There are, of course, many proponents of the dedicated e-reader, such as Jacobs, who would object by saying that devices like the Kindle or Nook have the ability to bridge the reading divide. However, even if we assume that dedicated e-readers succeed in preserving the experience of deep reading in a digital container, there is still the question of how popular such devices will prove to be over the long-­term. As I’ve shown above, the data strongly suggest that the dedicated e-reader is losing out to the multipurpose tablet and even the smartphone.

If tablets and/or smartphones do become the primary device for digital reading, with all their attendant possibilities of distraction and multitasking, it does not bode well for those who hope that deep reading can be preserved in the digital environment. The New York Times summarized the danger in March 2012: “People who read e-books on tablets like the iPad are realizing that while a book in print or on a black-­and-­white Kindle is straightforward and immersive, a tablet offers a menu of distractions that can fragment the reading experience, or stop it in its tracks.”[108] Even if it is possible to engage in deep reading on a tablet, how many readers will choose to do so when Facebook or YouTube are just a click away, especially if their neural pathways have rewired themselves to want to seek the latter at the expense of the former?

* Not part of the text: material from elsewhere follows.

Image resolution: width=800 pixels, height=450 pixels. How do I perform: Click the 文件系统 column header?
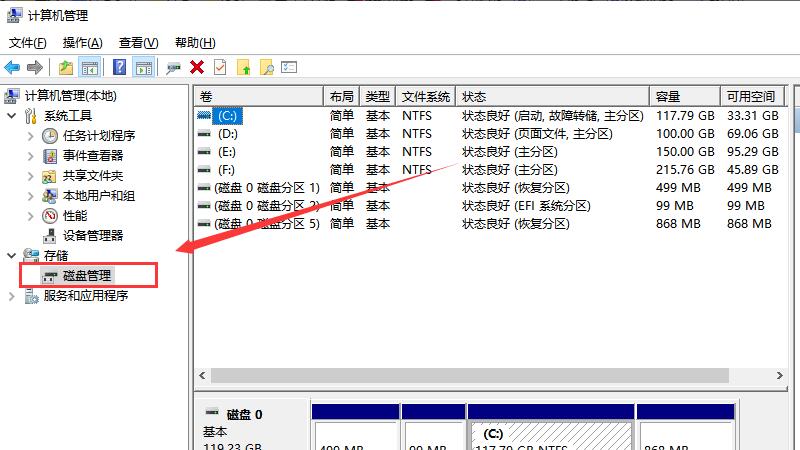(425, 97)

There are, of course, those who would argue that the threat of distraction is nothing new. Postman, after all, warned of the threat to attention spans posed by television. Are not the present worries over reading in digital format simply a reflection of these earlier arguments? Unfortunately, in my view, this is an apples-and-oranges comparison. One can certainly make a case that the threat to our ability to engage in deep linear reading began with screen-­based technologies such as movies and television. The main point to keep in mind, however, is that these technologies were completely self-­contained and separate from the print codex. In the digital environment, by contrast, text, audio, and video are all brought to you on the same device. As Carr once famously observed, the Internet absorbs all previous information technologies and remakes them in its own image. In the digital environment, text ceases to be one distinct, self-­contained format among many and becomes simply one form of content thoroughly integrated into the digital cornucopia. Television and film offered more stimulating alternatives while leaving the codex itself alone and unchanged. The digital information environment has granted the book no such luxury. That is why this time is indeed different. The threat to deep linear reading may not have originated in the digital age, but it has certainly greatly accelerated because of it.

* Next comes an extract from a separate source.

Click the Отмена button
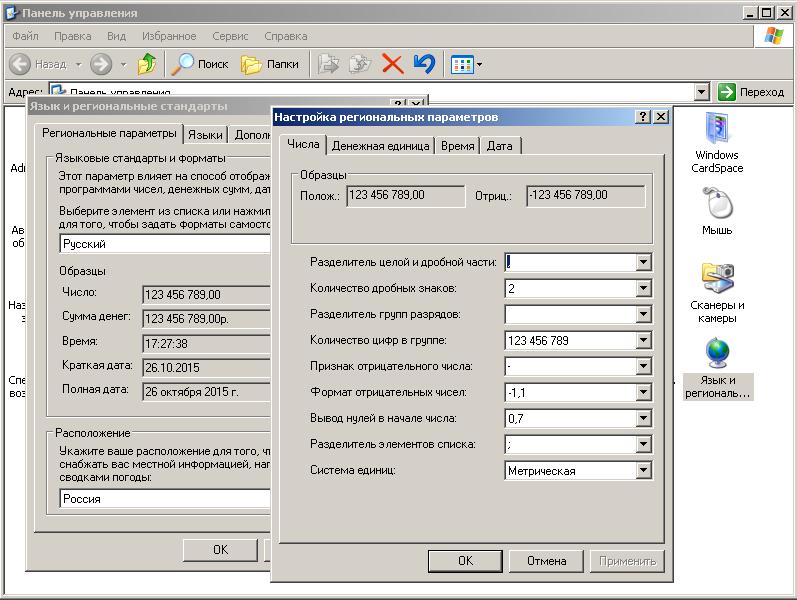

This especially applies to the corollary argument that is often heard: How is the current threat of digital distraction any greater when reading an e-book versus a print codex? Isn’t it just as easy to put down a print book and pick up a tablet or smartphone as it is to close out your e-reading app and start browsing Facebook? The answer, in my view, is no, and again I return to neuroplasticity. The digital environment is literally rewiring our brains to seek stimulative, short-­term gratification at the expense of our ability to think and read in depth. In this situation, how much more challenging is it to read at length on the very same screen from which your brain expects quick scanning, 140-­character tweets, and amusing cat videos than it is to read from a printed page or on a dedicated e-reader that does not offer such opportunities for distraction?

Thus the digital reading environment offers not a difference in degree but a difference in kind, one that is transformational in nature rather than evolutionary. As the digital age unfolds, it is likely to substantially alter both the nature of reading and the nature of the book itself as deep linear reading fades in importance and functional tabular reading becomes more widespread than ever. This will in turn alter the way people write and even the ways they think, leading to a likely decline of deep analytical thought for the purpose of forming broad conceptual frameworks in favor of a more immediate, purely functional form of decision-­oriented thinking based on rapidly acquired snippets of information.